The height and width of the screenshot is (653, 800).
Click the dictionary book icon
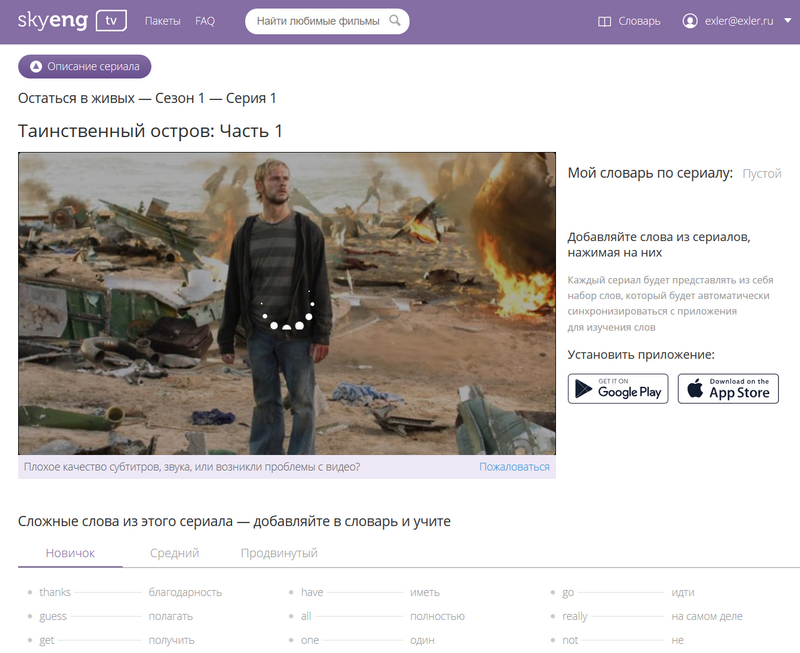(x=604, y=21)
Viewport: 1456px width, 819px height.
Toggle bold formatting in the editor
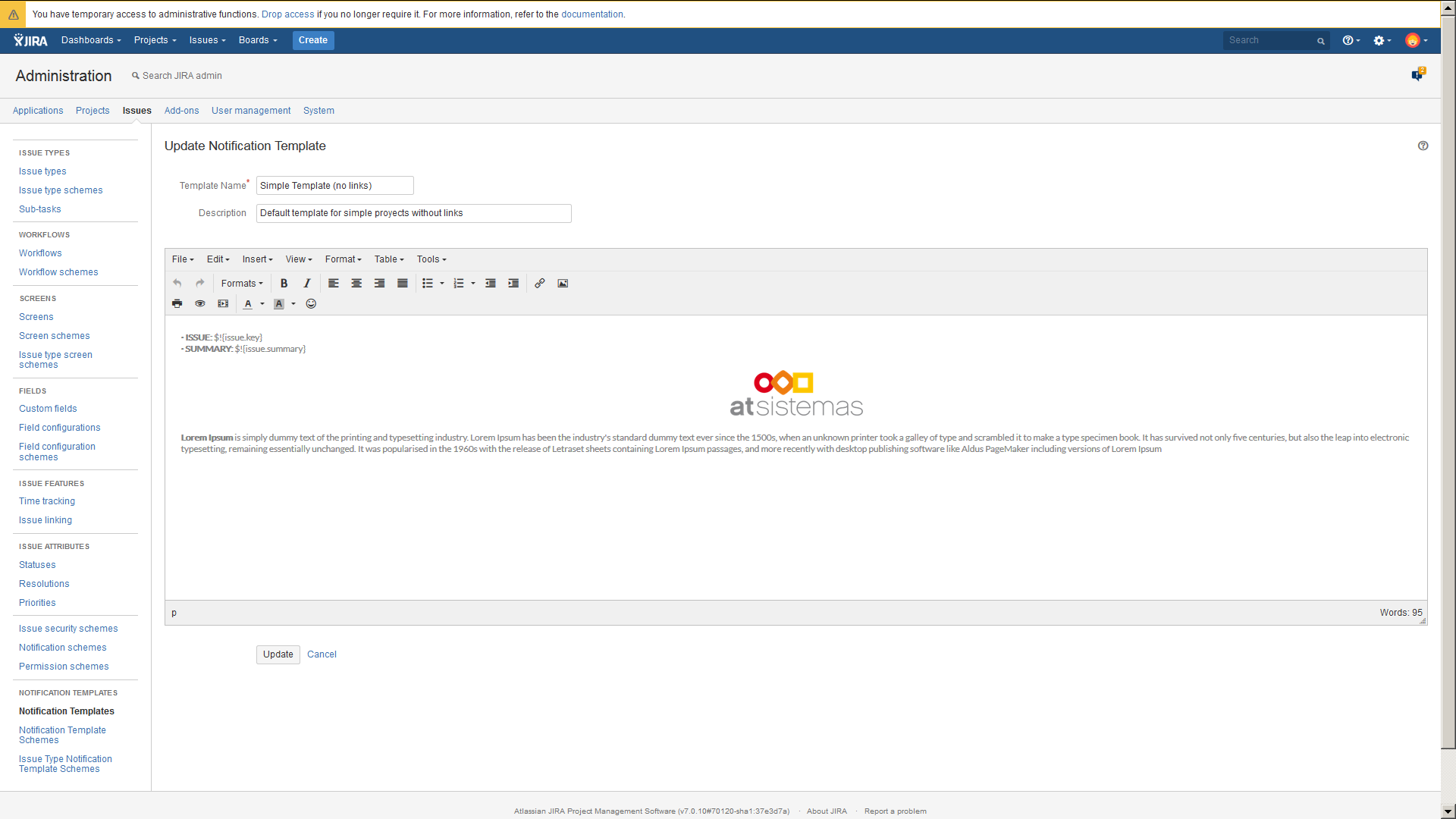[284, 284]
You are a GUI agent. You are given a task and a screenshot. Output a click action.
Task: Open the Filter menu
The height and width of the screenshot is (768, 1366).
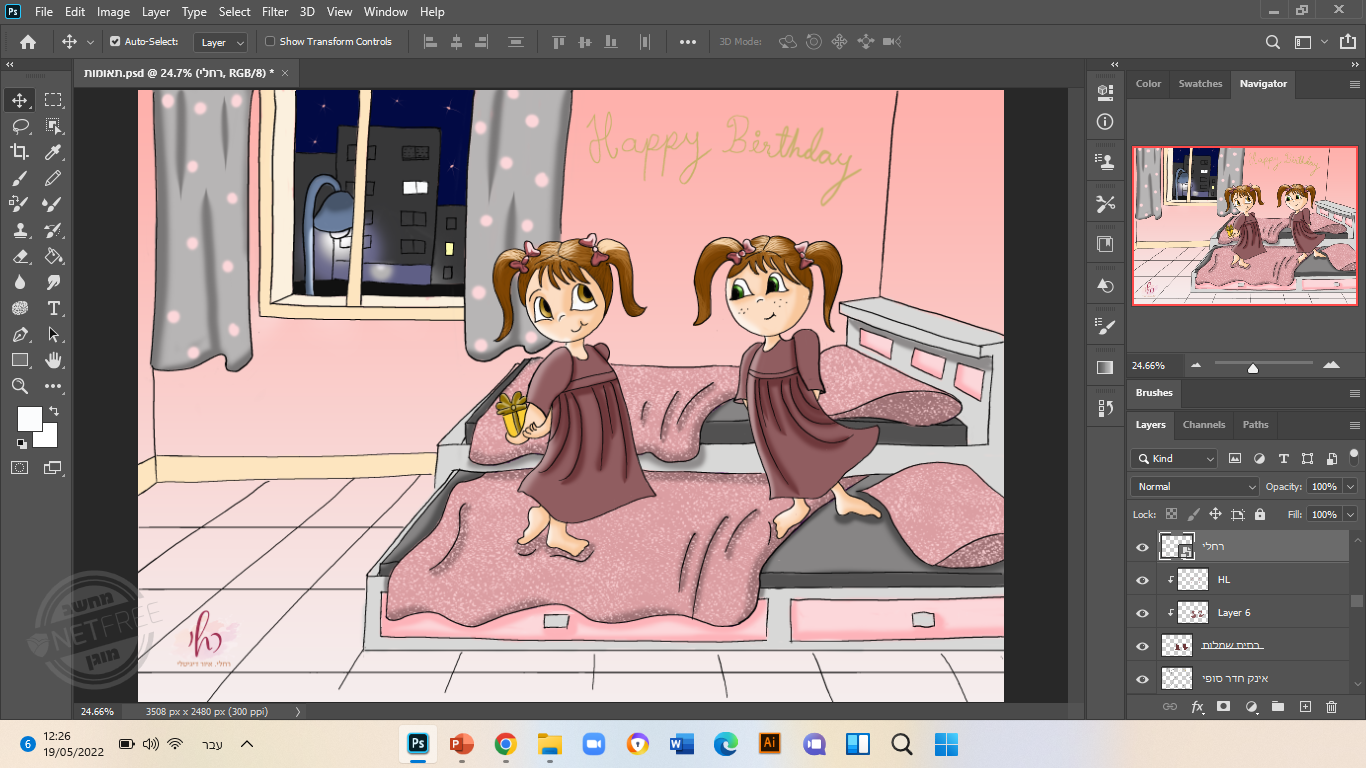tap(275, 12)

INSTRUCTION →
Rewrite the rows above as a numbered list with one line per item, skipping blank lines and leaving out the pictures.

ANSWER TO THIS TASK →
1. The height and width of the screenshot is (653, 800).
2. Click the dictionary book icon
3. (x=604, y=21)
4. Viewport: 1456px width, 819px height.
5. Toggle bold formatting in the editor
6. [284, 284]
7. You are a GUI agent. You are given a task and a screenshot. Output a click action.
8. Task: Open the Filter menu
9. The height and width of the screenshot is (768, 1366).
10. tap(275, 12)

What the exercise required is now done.